● **Required action**: Find the line with "Given: Open the Settings dropdown" in the data below. Repeat it and every line after it up to the end, exactly, but drop the pictures.

● **Information supplied**:
◇ ◇ ◇ ◇ ◇ ◇ ◇

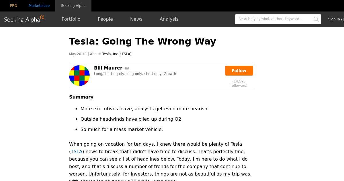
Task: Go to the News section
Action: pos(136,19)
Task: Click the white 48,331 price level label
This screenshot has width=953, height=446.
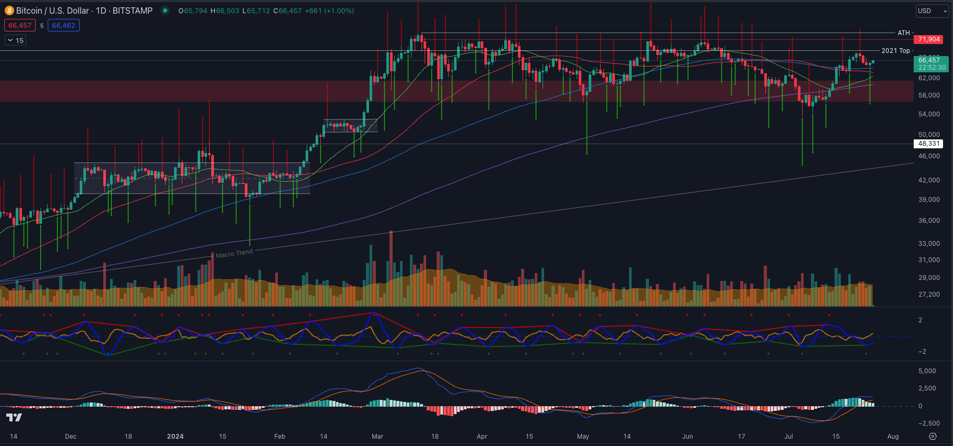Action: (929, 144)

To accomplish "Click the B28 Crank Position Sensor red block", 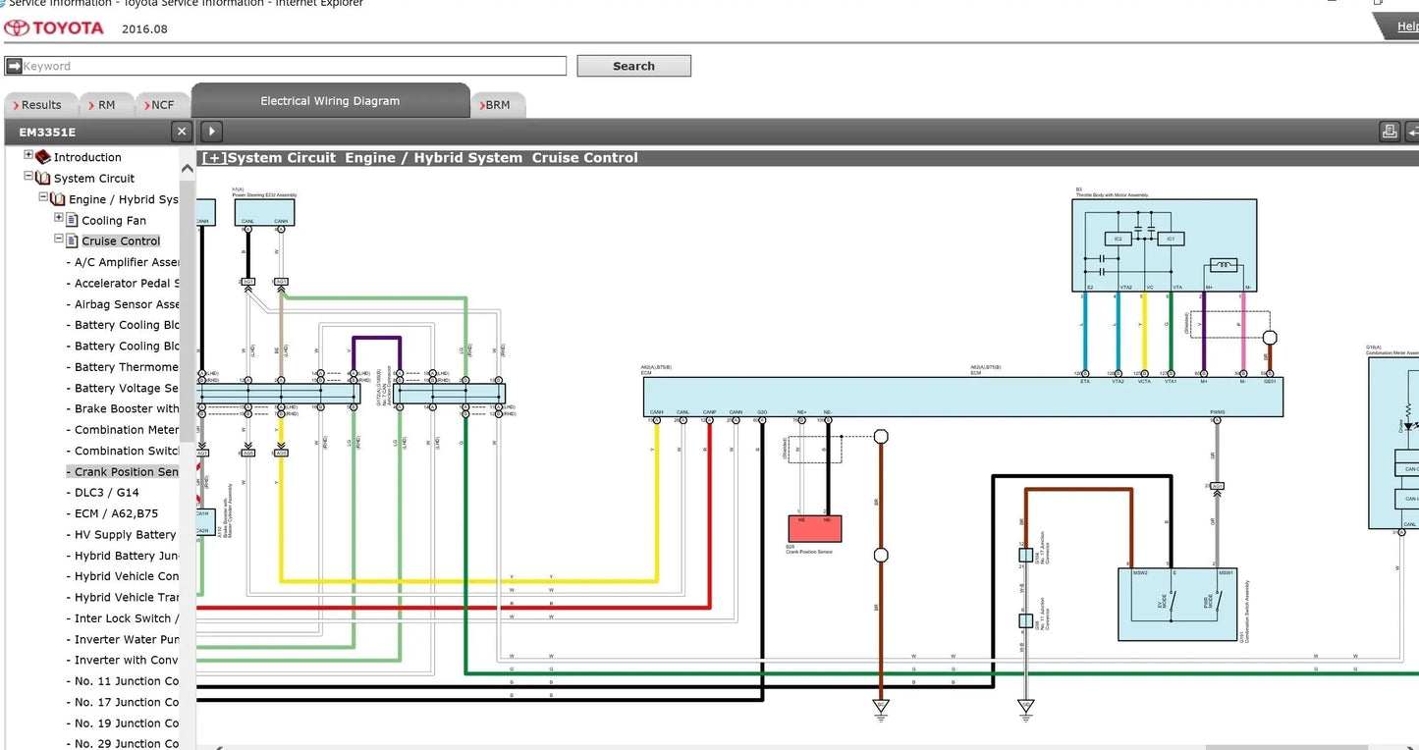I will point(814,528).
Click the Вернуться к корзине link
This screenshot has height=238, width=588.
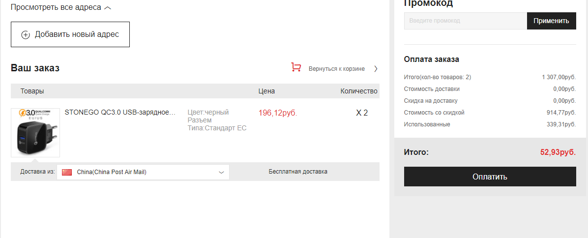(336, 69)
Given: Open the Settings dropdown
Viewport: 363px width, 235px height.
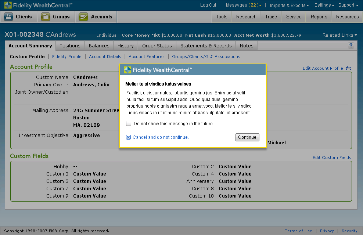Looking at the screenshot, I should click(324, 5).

◇ ◇ ◇ ◇ ◇ ◇ ◇

● **Finished task**:
Given: Open the Settings dropdown
Viewport: 363px width, 235px height.
Looking at the screenshot, I should click(324, 5).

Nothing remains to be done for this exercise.